The relentless shrinking of silicon components has led to exponential improvements in chip performance, but we’re beginning to hit physical limits. Now researchers have developed a strategy to integrate materials just 10 atoms thick into conventional chips.
For a long time, rapid advances in miniaturization meant the variety of transistors on a microchip doubled roughly every two years, a phenomenon dubbed Moore’s law. But as these components began reaching dimensions of just just a few nanometers, progress began to stall.
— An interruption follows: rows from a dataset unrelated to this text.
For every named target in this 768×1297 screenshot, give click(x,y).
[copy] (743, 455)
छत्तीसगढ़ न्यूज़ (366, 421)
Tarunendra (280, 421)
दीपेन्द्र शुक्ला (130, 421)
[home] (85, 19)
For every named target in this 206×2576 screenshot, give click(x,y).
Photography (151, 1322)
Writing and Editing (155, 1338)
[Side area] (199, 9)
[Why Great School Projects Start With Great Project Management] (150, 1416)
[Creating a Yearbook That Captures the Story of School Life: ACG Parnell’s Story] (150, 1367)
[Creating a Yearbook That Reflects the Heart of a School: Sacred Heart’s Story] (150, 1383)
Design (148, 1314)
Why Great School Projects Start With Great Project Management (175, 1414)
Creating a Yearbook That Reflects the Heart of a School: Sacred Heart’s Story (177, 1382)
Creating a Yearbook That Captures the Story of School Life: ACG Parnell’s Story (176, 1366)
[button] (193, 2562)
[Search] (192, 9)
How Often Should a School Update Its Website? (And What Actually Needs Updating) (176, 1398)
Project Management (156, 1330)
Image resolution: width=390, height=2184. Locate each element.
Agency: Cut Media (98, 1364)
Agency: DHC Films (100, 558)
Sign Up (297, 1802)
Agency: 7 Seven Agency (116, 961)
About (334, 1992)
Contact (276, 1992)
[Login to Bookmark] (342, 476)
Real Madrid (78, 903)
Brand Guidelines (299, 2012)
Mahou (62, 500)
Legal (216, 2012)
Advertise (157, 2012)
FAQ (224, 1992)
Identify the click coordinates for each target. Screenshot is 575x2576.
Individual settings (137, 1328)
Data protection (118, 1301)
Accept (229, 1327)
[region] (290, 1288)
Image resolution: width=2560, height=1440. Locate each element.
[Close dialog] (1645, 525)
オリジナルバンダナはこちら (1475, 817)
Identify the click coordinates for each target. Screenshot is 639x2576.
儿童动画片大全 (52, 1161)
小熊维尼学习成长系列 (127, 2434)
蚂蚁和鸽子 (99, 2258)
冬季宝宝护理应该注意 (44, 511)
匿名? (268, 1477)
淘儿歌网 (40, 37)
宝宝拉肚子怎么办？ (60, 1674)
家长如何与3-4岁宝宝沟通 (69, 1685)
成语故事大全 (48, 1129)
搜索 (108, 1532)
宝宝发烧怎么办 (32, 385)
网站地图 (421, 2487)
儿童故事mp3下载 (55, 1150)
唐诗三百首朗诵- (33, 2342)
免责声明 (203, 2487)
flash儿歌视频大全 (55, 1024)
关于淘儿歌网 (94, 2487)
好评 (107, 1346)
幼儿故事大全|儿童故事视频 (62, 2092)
This left researchers and chip firms casting about for brand new ways to squeeze computing power into ever smaller spaces. So-called “2D materials” are a promising way forward. These crystalline structures are only just a few atoms thick and exhibit exceptional electronic capabilities.
To this point, it’s been difficult to integrate such exotic materials into conventional electronics. But now researchers at Fudan University in China have created a chip that mixes a memory core made from the 2D material molybdenum disulfide (MoS₂) with CMOS circuits.
“This work provides a promising technical pathway to bring promising 2D electronics concepts to real-world applications,” the authors write in a paper in regards to the recent process published in Nature.
The most important reason it’s been hard to mix 2D materials and standard chips is that the rough surface of conventional silicon circuits prevents them from adhering evenly and might damage their atomically thin layers.
To get around this, the researchers developed a fabrication method they call ATOM2CHIP, which introduces an ultra-smooth glass layer between the 2D material and the silicon. This provides each a mechanical buffer and a strategy to electrically isolate the MoS₂ layer from the electronics.
The team used the brand new method to create a flash memory array composed of a 10-atom-thick MoS₂ layer stacked on a 0.13-micrometer CMOS platform accountable for transmitting instructions to program, read, and erase the memory.
The chip could program bits in 20 nanoseconds and consumed just 0.644 picojoules per bit—significantly less energy than conventional flash memory. An accelerated aging test showed it could also retain data for greater than 10 years at 55 degrees Celsius. Programming accuracy was only 93 percent, which is well below what you’d expect from a industrial chip but still promising for an early prototype.
Kai Xu at King’s College London, told Recent Scientist the ultrathin design may additionally help solve a long-standing problem in silicon electronics—signal leakage. Transistors work through the use of a “gate” to manage when current flows through a channel, but as they get smaller it’s easier for current to slide through that barrier.
This implies they’re never truly off, which ends up in extra power consumption and noise that may interfere with nearby signals. However the physics of 2D materials mean transistors made with them have rather more effective gates, providing an almost perfect on/off switch.
“Silicon has already hit obstacles,” said Xu. “The 2D material might give you the option to beat those effects. If it’s very thin, the control on the gate may be more even, may be more perfect, so there’s less leakage.”
One significant challenge for the approach is that the glass layer central to the technique isn’t yet compatible with standard fabrication lines. “It is a very interesting technology with huge potential, but still a protracted strategy to go before it’s commercially viable,” Steve Furber on the University of Manchester told Recent Scientist.
Nonetheless, the work suggests that if we wish to kickstart Moore’s law, we could also be higher off abandoning the seek for ever smaller transistors and as an alternative concentrate on ever thinner chips.